> **Dataset excerpts**:
===============

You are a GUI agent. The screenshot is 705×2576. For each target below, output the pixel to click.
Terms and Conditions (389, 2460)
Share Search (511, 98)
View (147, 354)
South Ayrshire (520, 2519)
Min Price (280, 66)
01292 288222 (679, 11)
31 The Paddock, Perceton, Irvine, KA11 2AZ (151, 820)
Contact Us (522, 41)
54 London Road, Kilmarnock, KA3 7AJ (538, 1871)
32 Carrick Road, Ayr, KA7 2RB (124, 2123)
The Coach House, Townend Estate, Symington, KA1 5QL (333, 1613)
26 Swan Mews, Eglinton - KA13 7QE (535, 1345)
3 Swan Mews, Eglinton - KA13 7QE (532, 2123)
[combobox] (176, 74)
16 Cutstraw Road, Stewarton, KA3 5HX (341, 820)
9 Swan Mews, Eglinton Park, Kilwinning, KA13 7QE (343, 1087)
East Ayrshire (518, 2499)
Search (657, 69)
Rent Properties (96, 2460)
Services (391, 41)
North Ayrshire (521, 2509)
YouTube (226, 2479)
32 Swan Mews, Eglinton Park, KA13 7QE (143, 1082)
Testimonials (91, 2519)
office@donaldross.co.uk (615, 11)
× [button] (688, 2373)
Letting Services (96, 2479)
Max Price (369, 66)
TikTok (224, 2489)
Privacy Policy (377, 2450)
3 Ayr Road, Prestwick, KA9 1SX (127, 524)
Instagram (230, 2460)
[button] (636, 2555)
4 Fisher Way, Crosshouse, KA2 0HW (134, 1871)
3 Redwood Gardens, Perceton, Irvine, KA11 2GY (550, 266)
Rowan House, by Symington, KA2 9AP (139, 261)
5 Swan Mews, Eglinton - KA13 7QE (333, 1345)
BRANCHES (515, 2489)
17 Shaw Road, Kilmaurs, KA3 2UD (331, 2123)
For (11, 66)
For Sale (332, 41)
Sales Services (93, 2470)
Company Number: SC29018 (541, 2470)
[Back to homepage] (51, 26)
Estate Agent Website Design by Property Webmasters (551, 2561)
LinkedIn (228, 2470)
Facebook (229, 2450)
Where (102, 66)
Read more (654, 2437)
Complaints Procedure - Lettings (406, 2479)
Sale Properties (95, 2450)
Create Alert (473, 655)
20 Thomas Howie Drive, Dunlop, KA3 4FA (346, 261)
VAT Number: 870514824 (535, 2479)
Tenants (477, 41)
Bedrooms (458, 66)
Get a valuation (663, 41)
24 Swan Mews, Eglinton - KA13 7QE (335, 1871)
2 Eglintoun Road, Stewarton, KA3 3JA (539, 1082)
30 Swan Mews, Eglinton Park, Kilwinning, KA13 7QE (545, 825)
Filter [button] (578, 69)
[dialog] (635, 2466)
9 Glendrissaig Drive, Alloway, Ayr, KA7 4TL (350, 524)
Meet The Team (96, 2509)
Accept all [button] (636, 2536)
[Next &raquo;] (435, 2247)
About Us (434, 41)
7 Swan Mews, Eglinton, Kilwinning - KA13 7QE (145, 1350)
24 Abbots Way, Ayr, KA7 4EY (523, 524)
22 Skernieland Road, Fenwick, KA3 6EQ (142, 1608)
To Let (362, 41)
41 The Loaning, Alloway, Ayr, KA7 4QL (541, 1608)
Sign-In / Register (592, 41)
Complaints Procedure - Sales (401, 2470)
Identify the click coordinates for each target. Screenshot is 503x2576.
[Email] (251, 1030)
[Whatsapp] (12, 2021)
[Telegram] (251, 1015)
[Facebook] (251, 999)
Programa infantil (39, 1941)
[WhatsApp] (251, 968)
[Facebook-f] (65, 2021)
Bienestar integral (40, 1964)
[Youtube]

===============

> **Exercise brief**: Transcribe the lines above between the line holding "30 Swan Mews, Eglinton" and the line holding "Complaints Procedure - Sales (401, 2470)", inclusive, exactly as they stand and with nothing added.

> **Finished task**:
30 Swan Mews, Eglinton Park, Kilwinning, KA13 7QE (545, 825)
Filter [button] (578, 69)
[dialog] (635, 2466)
9 Glendrissaig Drive, Alloway, Ayr, KA7 4TL (350, 524)
Meet The Team (96, 2509)
Accept all [button] (636, 2536)
[Next &raquo;] (435, 2247)
About Us (434, 41)
7 Swan Mews, Eglinton, Kilwinning - KA13 7QE (145, 1350)
24 Abbots Way, Ayr, KA7 4EY (523, 524)
22 Skernieland Road, Fenwick, KA3 6EQ (142, 1608)
To Let (362, 41)
41 The Loaning, Alloway, Ayr, KA7 4QL (541, 1608)
Sign-In / Register (592, 41)
Complaints Procedure - Sales (401, 2470)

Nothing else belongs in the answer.